L’une des principales leçons à tirer des occupations étudiantes est que le changement peut être imposé grâce à un vaste mouvement. Pour obtenir un véritable changement, il faut un soutien large et diversifié. Seul un mouvement de masse, fondé sur une coalition unie autour de points clés, peut acquérir la force nécessaire pour provoquer un changement structurel. Il s’agit notamment de réunir différents groupes : les étudiants, les professeurs, les universitaires, les syndicats, le personnel et la société civile au sens large. En unissant toutes ces forces, nous pouvons exercer une pression suffisante pour atteindre les objectifs recherchés. La victoire à Gand, par exemple, a été possible grâce à un large soutien en faveur de l’occupation étudiante.
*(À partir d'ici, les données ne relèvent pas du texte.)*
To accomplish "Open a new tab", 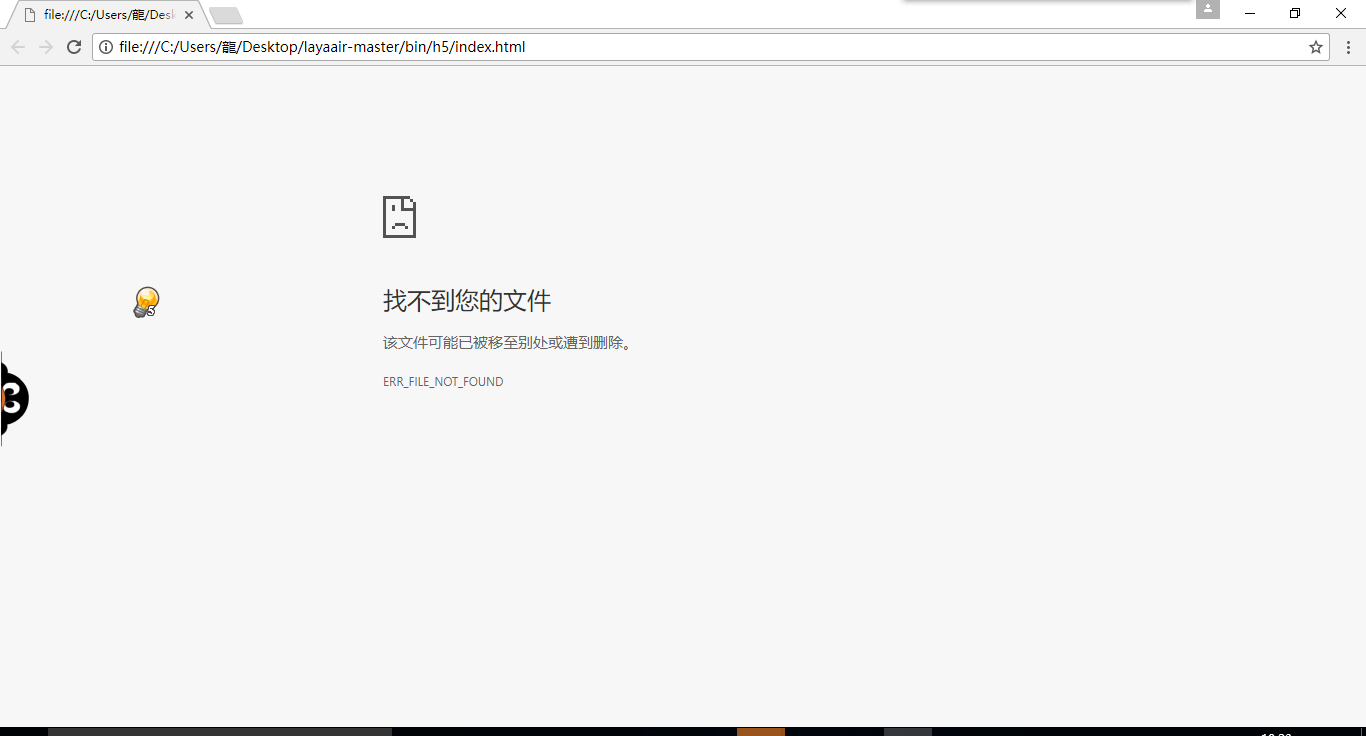I will [x=226, y=15].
Les étudiants ont réussi à placer la question de la complicité de leur université au centre du débat, et ont ainsi bénéficié d’un large soutien. Très vite, une lettre ouverte en faveur du boycott a été publiée et signée par 1 500 personnes, principalement des professeurs et des membres du personnel. Certains parmi eux se sont même joints aux occupations nocturnes.
L’armée israélienne et l’État d’apartheid dépendent largement des universités. Briser cette dépendance pourrait porter un coup considérable à l’armée israélienne.
En cessant de soutenir la machine de guerre israélienne, nous soutenons la résistance et la libération de la Palestine. Le soutien occidental ne concerne pas seulement les liens universitaires. La Belgique continue par exemple de livrer des armes et Israël reste un partenaire privilégié dans les traités économiques, entre autres. Il appartient donc au mouvement anti-impérialiste, comme l’ont montré les étudiants ces derniers mois, de faire pression sur ces institutions, de les dénoncer et d’imposer la fin de la complicité.
La lutte continue
Si les occupations ont été un outil puissant, elles ne sont qu’un aspect de la lutte plus large pour la justice en Palestine. Le mouvement a montré que la solidarité et l’action directe peuvent faire la différence, mais il reste encore beaucoup à faire. L’UGent n’a par exemple pas encore tenu sa promesse de rompre ses liens avec Israël, et cherche même des échappatoires juridiques pour continuer à collaborer. Il est nécessaire d’exiger la transparence et d’accroître la pression. Il faut continuer à lutter pour le boycott académique et la fin de la complicité au génocide, tant à l’intérieur qu’à l’extérieur des universités.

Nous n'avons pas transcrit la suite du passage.